“Loic dares to take risks and sees obstacles as a sportive challenge to be won. His brain has both a rational business side and a very sensitive artistic side. He is at his best when these two sides are battling one another. Together with his partner, Julien, they are a tour de force, willing to do whatever it takes to realize my ambitious, massive, and crazy projects. I am really grateful for and proud of the work that I do with Loic. He is fearless, passionate, and determined.”
Dutch artist Joep van Lieshout
Collectible contemporary design can be understood as the “antiques of the 21st century.” In just a few decades, this typology of artisanally produced design developed an entirely new path, outside of the arena of mass-market industrial design, and has overtaken out-of-vogue antiques among most contemporary art collectors and upper-tier interior designers. Such success would not be possible without the support of daring, visionary design galleries dedicated to nurturing this body of radical, sculptural, expressive, often handmade works. Each of the world’s five most powerful design galleries has played this role while also developing its own distinctive voice. Together they have defined collectible contemporary design’s DNA.
At Carpenters Workshop Gallery, powerful design is celebrated. Bold works are presented in the most spectacular gallery spaces in New York, Paris, London, and San Francisco; they shine in enormous, beautifully presented, carefully curated booths at the world’s finest fairs, like TEFAF, Design Miami, and The Armory. In short, Carpenters Workshop Gallery epitomizes the notion that contemporary design is as dynamic, glamorous, and alluring as contemporary art.
My guest this week for Collecting Design: The Legends was Loic Le Gaillard, who founded Carpenters Workshop Gallery in 2006, together with his partner Julien Lombrail (whom he met at the age 4). Le Gaillard illuminated us on the role that his gallery has played in the development of collectible contemporary design and the philosophy behind his gallery’s success. The talk was as brilliant and charismatic as the work represented by the gallery.

• _DATASET SECTION_:
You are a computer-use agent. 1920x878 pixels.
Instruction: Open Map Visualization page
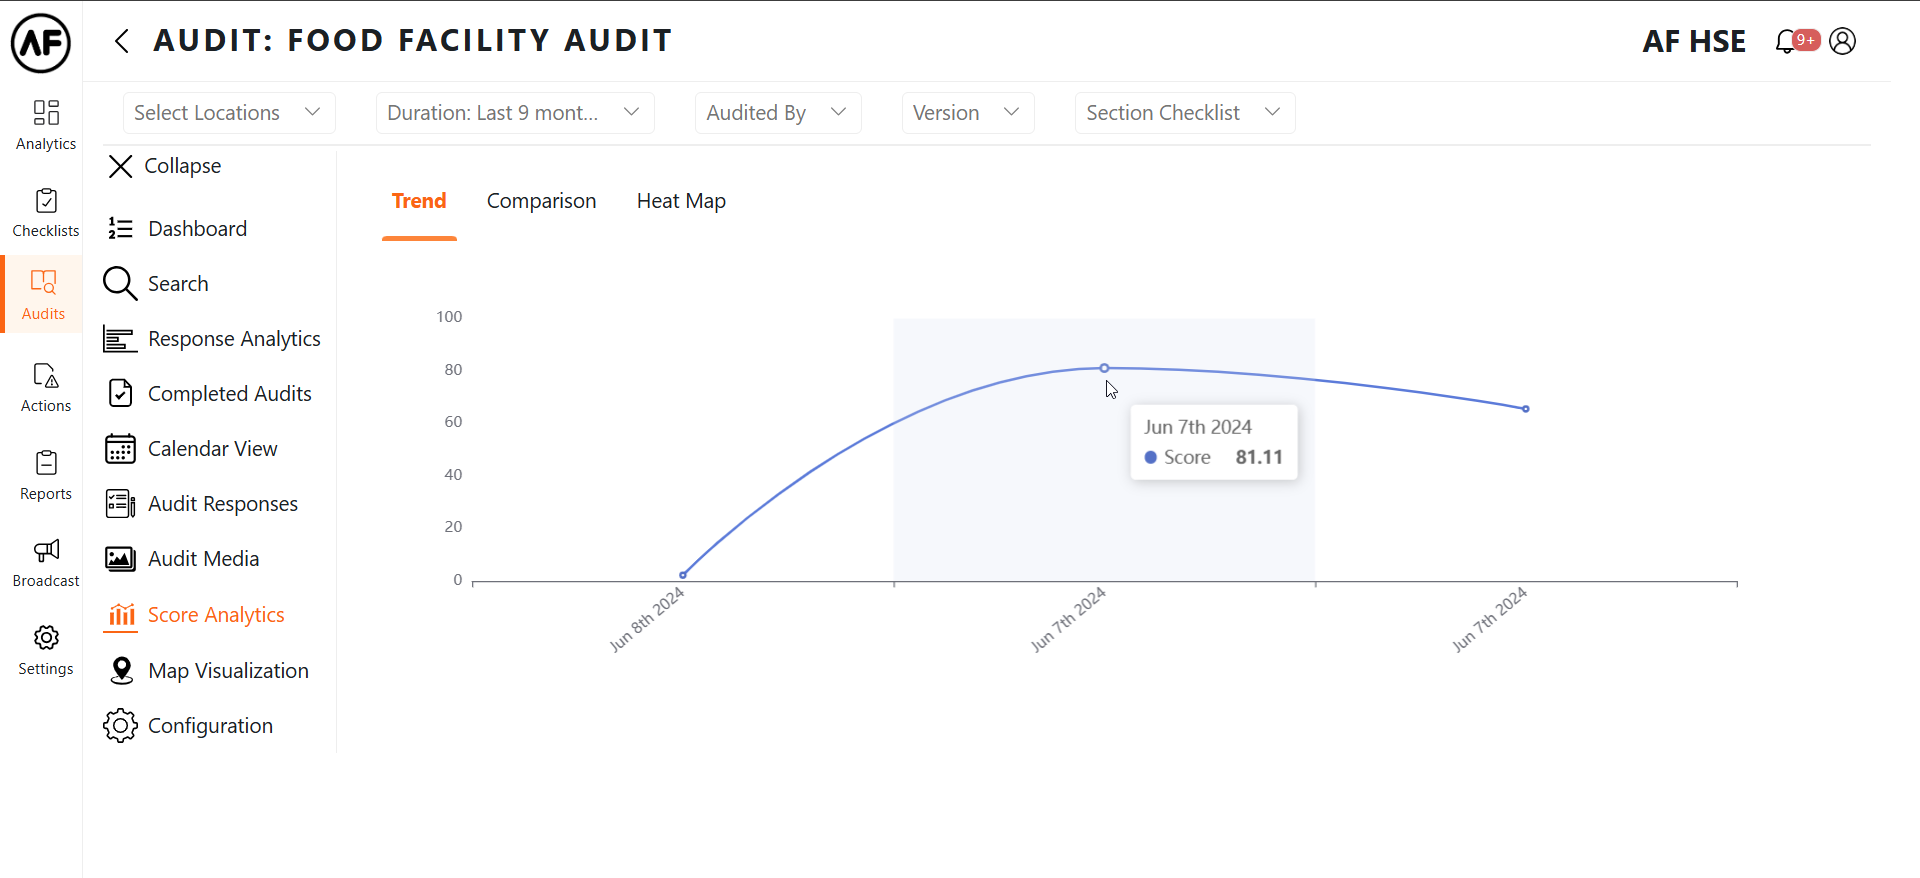click(228, 671)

• _WHAT TO DO_:
**A.** According to the Carpenters Workshop Gallery text, in what year did Loic Le Gaillard found the gallery?
**B.** List every city the Carpenters Workshop Gallery text names as a location of the gallery's spaces.
**C.** Please pick up the Carpenters Workshop Gallery text after its last sentence and continue it.
The data plays no part in the work here.

• _PER-TASK ANSWERS_:
**A.** 2006

**B.** New York, Paris, London, San Francisco

**C.**
When Le Gaillard and Lombrail set out to build an influential, global design hub from scratch, the culture of and market for collectible contemporary design was just beginning to take shape, gradually making its way into the mainstream of high-brow interiors. The duo decided to focus a lot on emerging talents, finding artists for the gallery’s program by attending graduation shows at design schools that teach conceptual design. To this day, Le Gaillard told us, the gallery receives daily inquiries from up-and-comers from all over the world who are seeking representation. Le Gaillard and Lombrail read every message with great attention. Yet, they invest in only a handful of artists who make functional sculptures and whose work fits within the framework of their mission statement: to accommodate under one roof craftspeople who create radical design.
The use of traditional, skillful craftsmanship in creating ambitious, museum-quality design stands at the core of Carpenters’ program. This vision is fully practiced at “the atelier,” an enormous workshop in Mitry-Mory, near Charles de Gaulle airport in Paris, which was launched in 2016 in order to allow the gallery’s artists the opportunity to work closely with artisans in creating objects of wax, metal, parchment, wood, plating, and upholstery—in the spirit of an historical atelier. At this site, the only one of its kind, artists have a well-equipped testing ground to experiment with a variety of processes and techniques.
As the opening object in our dialog, Le Gaillard selected a coffee table by Joep Van Lieshout of Atelier Van Lieshout, entitled Technocrat Table. Created in 2007 by the multidisciplinary Dutch artist, it exemplifies the contemporary practice of merging art with design, fantasy with function, the conceptual and the utilitarian. This bronze sculptural object—a miniature utopian, self-sufficient city enclosed in a circuit—carries a strong and complex narrative, persistently engaging the spectator, and showcases how Le Gaillard’s eye and critical evaluation are so key to Carpenters’ unique identity.
French artist Ingrid Donat is one of the gallery’s top-performing successes. Starting her career as an artist at age 40, Donat creates magical and sophisticated furniture in bronze, with strong references to Diego Giacometti, Gustav Klimt, and the tradition of French decorative arts in the Art Deco era. Her work is completely original and technically challenging, offered in a variety of colors and unusual patinas as well as her signature black. Donat’s pieces are highly sought after by interior designers worldwide and have been seen in the homes of Yves Saint Laurent, Peter Marino, and Tom Ford, to name a few. She is perhaps the only living designer whose work fetches higher prices in the secondary market than at the gallery. And while Le Gaillard emphasized that people should not think about value when collecting, it is a great consideration to many.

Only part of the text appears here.